A woman and four young children are facing their third day lost in one of the North Island's most remote and rugged national parks.
Searchers have mounted an extensive search for a group that includes four children aged between 4 and 9 years now missing since Tuesday afternoon in Te Urewera National Park.
Police say the group were dropped off at 1pm for a short walk at the Otamatuna Ridge Track but failed to return.
The group spent a night in the wilderness before the alarm was raised at 4pm the next day.
The woman who took the children into the bush is from the area.
Helicopters and searchers have been scouring a number of tracks on the dense and difficult terrain since yesterday evening.
Today searchers were focusing on a number of tracks around Lions Hut.
Most of these tracks involve steep climbs up challenging terrain.
According to the Department of Conservation website only the Te Waiiti Stream via Te Pona a Pita track is suitable for less fit walkers and suitable for all ages.
It is a two-hour walk and starts with a graded climb around the side of a ridge.
Conditions last night were dry for the youngsters who had spent their second night out in the open.
MetService forecaster said last night temperatures dropped to single digits but it was fine and there should not have been too much wind.
"Temperatures may have dropped to 3C, but it was not an exceptionally cold night. It certainly wouldn't have been pleasant, though passing cloud would have kept temperatures warmer. No rain was recorded in the area last night," he said.
Mountain Safety Council chief executive Mike Daisley said it was unfortunate this was the third incident in recent weeks where people had needed rescuing after unintentionally spending nights out in the bush.
He said if adults were taking children into the bush they needed to realise any outing would be slow-going.
"If you are taking children recognise that they are going to take a lot longer. A two hour walk could end up a day long tramp."
He said it was vital people take a windbreaker and nourishment on any outing into the bush, even if the weather forecast was good.
A spokesman for local iwi Tuhoe said concerns were mounting for the group, especially as the woman may not have taken a large amount of food on a short bush walk.
Local Tuhoe with expert knowledge of the area had now joined the search effort for the missing group.
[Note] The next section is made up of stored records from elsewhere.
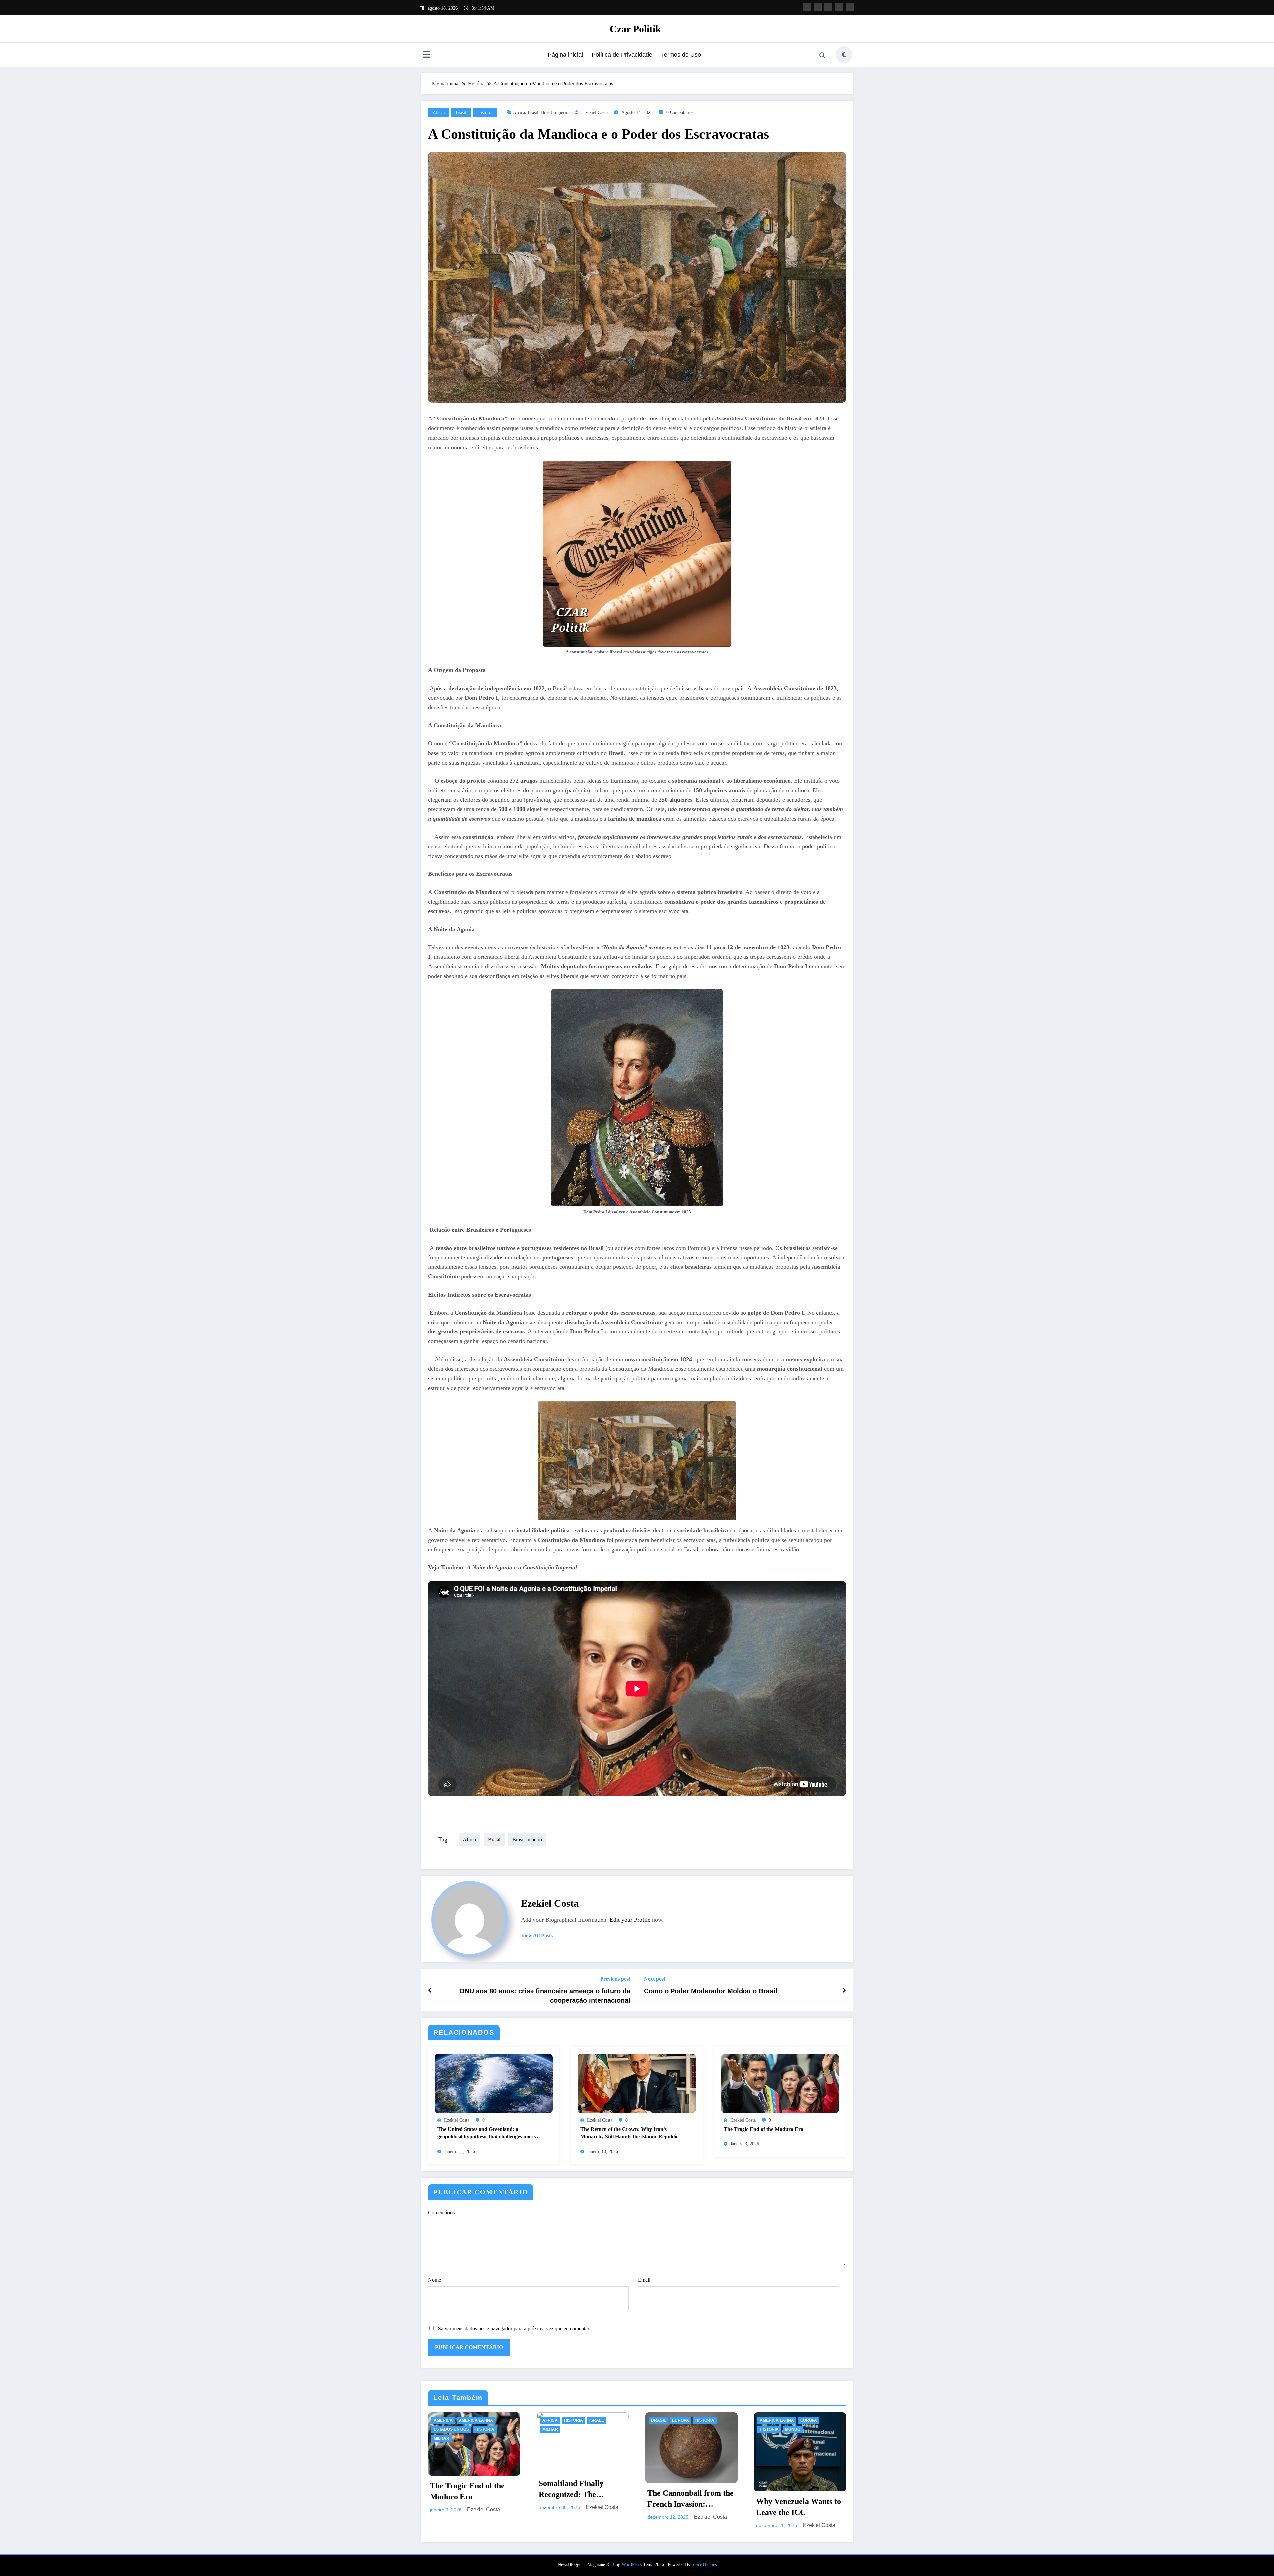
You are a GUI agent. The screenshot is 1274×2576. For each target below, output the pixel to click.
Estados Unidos (451, 2429)
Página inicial (565, 54)
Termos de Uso (681, 54)
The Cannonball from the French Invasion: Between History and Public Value (690, 2499)
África (439, 112)
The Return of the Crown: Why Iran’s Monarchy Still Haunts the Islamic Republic (629, 2132)
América (443, 2420)
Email (644, 2280)
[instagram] (839, 7)
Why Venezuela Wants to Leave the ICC (798, 2507)
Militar (441, 2438)
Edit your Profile (630, 1919)
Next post (654, 1979)
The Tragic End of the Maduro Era (763, 2129)
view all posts (537, 1935)
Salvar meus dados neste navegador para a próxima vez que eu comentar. (514, 2328)
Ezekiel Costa (595, 112)
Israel (596, 2420)
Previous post (615, 1979)
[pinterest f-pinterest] (828, 7)
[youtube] (850, 7)
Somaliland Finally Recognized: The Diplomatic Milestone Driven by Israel (575, 2489)
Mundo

"We're assisting by providing local information when the headquarters team requires that," said Ngai Tuhoe operations development manager Glenn Mitchell.
Mr Mitchell said it was unlikely the woman, aged in her 40s, had managed to reach any of the ridge-top huts however everyone was in suitable clothing for the outdoors.
"I understand they had warm clothes on," he said.
Mr Mitchell said the youngest children were just 4 and 5 years old.
He hoped given their age would mean they would not be able to travel far into the rugged Waimana Valley.
The missing woman has been described on social media as a very experienced bushman who knew the forest well.
Te Urewera contains the largest forested wilderness remaining in the North Island.
It is famous for its lakes and forests, its remote and rugged terrain and popular walk around Lake Waikaremoana.
The area is a favourite with hikers, kayakers, hunters and fly-fishing enthusiasts.